Let P(n) be the proposition that:
$\mathbb{Z}_2^n$ contains $2^n$ elements
Clearly $\mathbb{Z}_2^1$ contains $2^1 = 2$ elements: $\{0, 1\}$
Suppose P(k) true:
$\mathbb{Z}_2^k$ contains $2^k$ elements
We will prove P(k+1):
$\mathbb{Z}_2^{k+1}$ contains $2^{k+1}$ elements
It is clear that $\mathbb{Z}_2^{k+1}$ contains every vector in $\mathbb{Z}_2^{k}$ with either 0 or 1 appended to it.
So $\mathbb{Z}_2^{k+1}$ contains $2^{k} + 2^{k} = 2(2^k) = 2^{k+1}$ vectors.
Thus by induction we have proven $\mathbb{Z}_2^{n}$ contains $2^n$ vectors.
The proof is valid, but especially for proofs of basic facts I would avoid sentences that start with "It is clear...".

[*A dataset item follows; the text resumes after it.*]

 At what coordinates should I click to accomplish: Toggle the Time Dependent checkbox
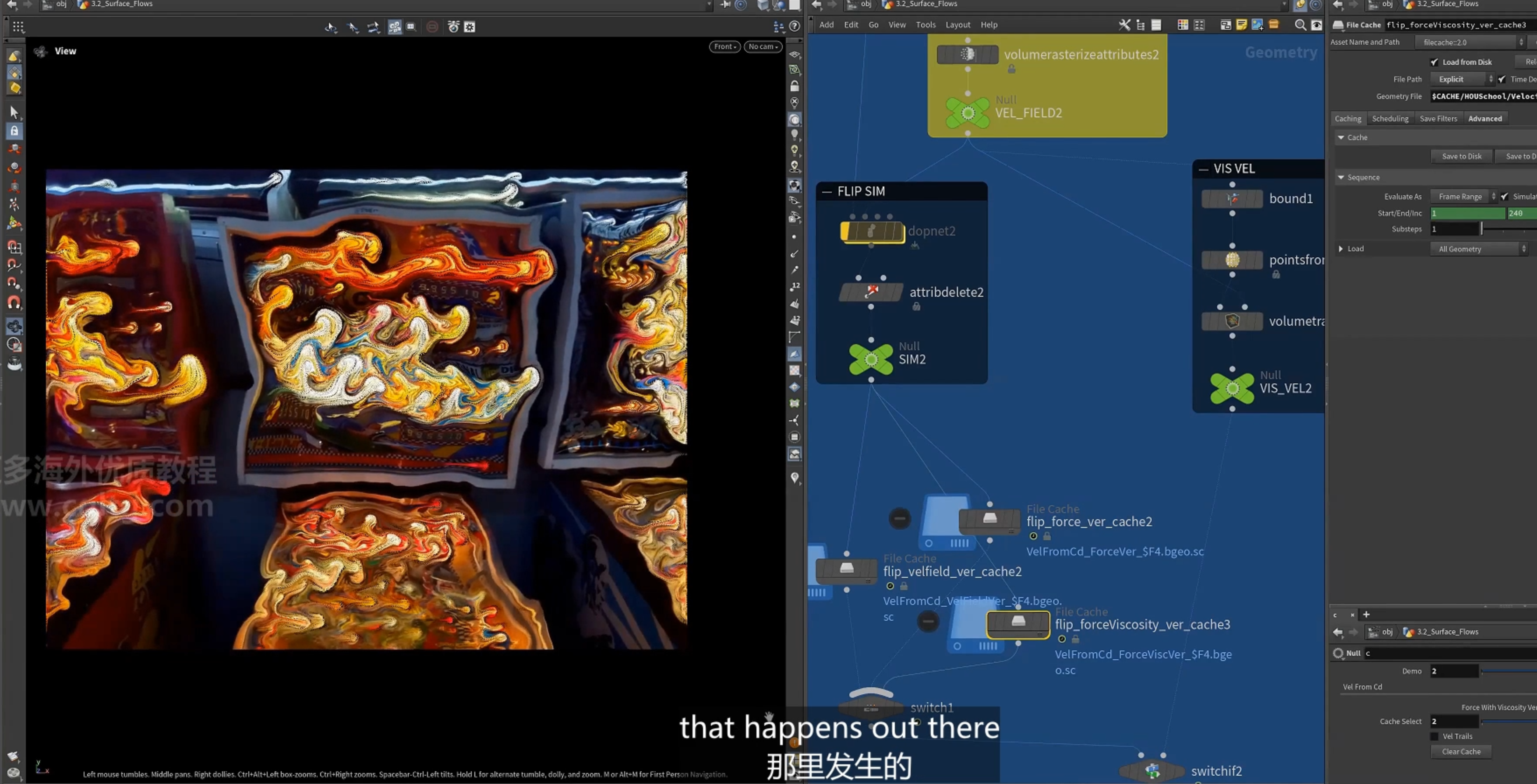pos(1502,79)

One way to clarify: $\mathbb{Z}_2^{k+1}$ is equal to the disjoint union $A_0\sqcup A_1$, where $A_i = \{(x_1, \ldots, x_k, i):\,x_i\in\mathbb{Z}_2\}$. Both $A_0$ and $A_1$ are in bijection with $\mathbb{Z}_2^k$ by omitting the last coordinate. So $\# \mathbb{Z}_2^{k+1} = \# A_0 + \# A_1=\#\mathbb{Z}_2^k+\#\mathbb{Z}_2^k$.
I can't think of an easier proof of this but the exact same argument can be used to prove that $\# (X^k) = (\# X)^k$ for any finite set $X$, which to me makes the special case $X=\mathbb{Z}_2$ clearer.